Why do normal people feel a natural disgust for feminists and manginas? Make no mistake, normal women are as repulsed as normal men are by shrieking feminists and wimpy manboy pudgeballs. In public, well-adjusted people may mouth the PC platitudes that feminists and doughboys relentlessly cudgel into squishy groupthink minds, but in private the cool people generally shun the orc hordes and leave them to mingle with their own emotionally and often physically disfigured kind. This social outcast status is what fuels their eternal hatred for truth and beauty.
Uh oh! I guess he’s not a fan.
The 800 pound bulldyke in the room that “””progressives””” of all stripes don’t want you to notice is that a lot of their radical regressivist shock troopers are comprised of biologically faulty men and women who are at the extremes of effeminacy and masculinization respectively. If it came to be widely understood and socially acceptable to acknowledge that, due to hormonal imbalance, genetic glitches, or gross environmental insult, 90% of radical femcunts are lesbians or manjawed atrocities, and 90% of manboobs are closet cases or soft, pillowy micropeens, the general population would be less likely to seriously entertain their insipid drivel.
U mad, bro?
Think about the revulsion you feel when you see a grossly obese person. It’s instinctive, like the way you would recoil from a pile of dog shit.
Dude, I don’t know if you know this, but most Americans are, you know, fat. WE ARE LEGION!
Your typical outrage feminist and limp-wristed manboob flirts dangerously close to the monster threshold.
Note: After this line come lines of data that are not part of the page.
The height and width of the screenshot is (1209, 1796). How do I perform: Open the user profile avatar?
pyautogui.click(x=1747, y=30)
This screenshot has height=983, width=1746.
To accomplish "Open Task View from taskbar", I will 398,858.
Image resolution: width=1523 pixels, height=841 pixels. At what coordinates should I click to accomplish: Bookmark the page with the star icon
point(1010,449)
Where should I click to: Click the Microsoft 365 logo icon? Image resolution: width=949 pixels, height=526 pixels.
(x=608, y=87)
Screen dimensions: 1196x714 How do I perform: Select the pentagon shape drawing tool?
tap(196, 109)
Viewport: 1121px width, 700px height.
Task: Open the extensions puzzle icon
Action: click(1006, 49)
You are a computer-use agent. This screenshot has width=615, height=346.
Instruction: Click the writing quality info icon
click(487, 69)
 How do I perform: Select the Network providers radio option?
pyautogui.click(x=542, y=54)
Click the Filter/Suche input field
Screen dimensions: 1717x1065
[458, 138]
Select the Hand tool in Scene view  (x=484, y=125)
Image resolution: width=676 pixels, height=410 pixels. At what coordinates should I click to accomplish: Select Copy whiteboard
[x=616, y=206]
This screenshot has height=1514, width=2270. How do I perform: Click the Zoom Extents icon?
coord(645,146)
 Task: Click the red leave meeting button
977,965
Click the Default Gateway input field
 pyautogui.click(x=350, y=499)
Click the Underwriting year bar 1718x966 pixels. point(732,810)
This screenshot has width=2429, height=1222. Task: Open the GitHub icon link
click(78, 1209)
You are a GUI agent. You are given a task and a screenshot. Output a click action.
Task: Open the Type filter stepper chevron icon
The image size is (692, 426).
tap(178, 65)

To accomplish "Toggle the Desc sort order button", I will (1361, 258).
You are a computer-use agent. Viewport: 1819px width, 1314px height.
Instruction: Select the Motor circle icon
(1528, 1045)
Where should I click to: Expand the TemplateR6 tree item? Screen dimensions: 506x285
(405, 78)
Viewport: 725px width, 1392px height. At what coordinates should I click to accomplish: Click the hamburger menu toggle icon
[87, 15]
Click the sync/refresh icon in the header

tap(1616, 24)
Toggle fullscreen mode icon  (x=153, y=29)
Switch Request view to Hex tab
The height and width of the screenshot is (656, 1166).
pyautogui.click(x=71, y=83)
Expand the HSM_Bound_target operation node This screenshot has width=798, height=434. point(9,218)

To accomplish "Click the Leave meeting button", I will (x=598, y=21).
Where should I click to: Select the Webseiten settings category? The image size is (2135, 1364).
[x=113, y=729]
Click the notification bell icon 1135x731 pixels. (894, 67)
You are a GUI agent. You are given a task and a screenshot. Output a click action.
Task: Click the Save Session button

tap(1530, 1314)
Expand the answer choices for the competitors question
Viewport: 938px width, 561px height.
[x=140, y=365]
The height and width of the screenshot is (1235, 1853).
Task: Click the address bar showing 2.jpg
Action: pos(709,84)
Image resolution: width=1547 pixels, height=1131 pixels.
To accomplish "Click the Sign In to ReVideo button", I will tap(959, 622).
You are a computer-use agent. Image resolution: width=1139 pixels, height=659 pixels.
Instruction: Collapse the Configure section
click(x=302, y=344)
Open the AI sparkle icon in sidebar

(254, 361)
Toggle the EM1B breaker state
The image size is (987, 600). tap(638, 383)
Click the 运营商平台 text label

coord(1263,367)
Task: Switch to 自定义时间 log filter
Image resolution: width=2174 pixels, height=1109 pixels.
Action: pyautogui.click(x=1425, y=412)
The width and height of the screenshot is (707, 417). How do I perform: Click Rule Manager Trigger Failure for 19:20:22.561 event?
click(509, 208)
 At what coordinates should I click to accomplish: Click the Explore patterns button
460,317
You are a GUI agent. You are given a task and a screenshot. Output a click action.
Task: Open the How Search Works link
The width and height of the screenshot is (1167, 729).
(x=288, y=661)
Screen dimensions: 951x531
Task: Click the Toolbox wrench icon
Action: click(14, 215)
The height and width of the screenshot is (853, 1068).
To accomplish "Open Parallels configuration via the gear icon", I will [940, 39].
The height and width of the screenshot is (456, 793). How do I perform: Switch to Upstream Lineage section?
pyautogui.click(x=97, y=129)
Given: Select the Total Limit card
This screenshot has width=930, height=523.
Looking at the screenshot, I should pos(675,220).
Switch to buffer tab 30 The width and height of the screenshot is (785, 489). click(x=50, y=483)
Humans recoil from manjawed, mustachioed, beady-eyed, actively aggressive women and chipmunk-cheeked, bitch tittied, curvaceously plush, passive-aggressive men as if they were the human equivalent of dog shit.
This has got to be the most ridiculously verbose version of “yeah, well, you’re a fatty” I’ve ever seen.
Oh, but it seems like we’re all about to get our big comeuppance:
The reflexive indulgence granted the monsters among us has lost its justification. Too many bleeding wounds from too many overzealous bites has rattled the slumber of the sleepers. A greater force than any sophistic monster in the world is about to bite back, viciously, lethally. Truth, as it always does, will claim ultimate victory.
Yeah, except that I’m pretty sure that “I hate you, you fat fatty” isn’t a Truth that matters a lot to anyone but you and your maladjusted fanboys.
Also, dude, you call yourself “Heartiste.” There is literally nothing more dopey than that.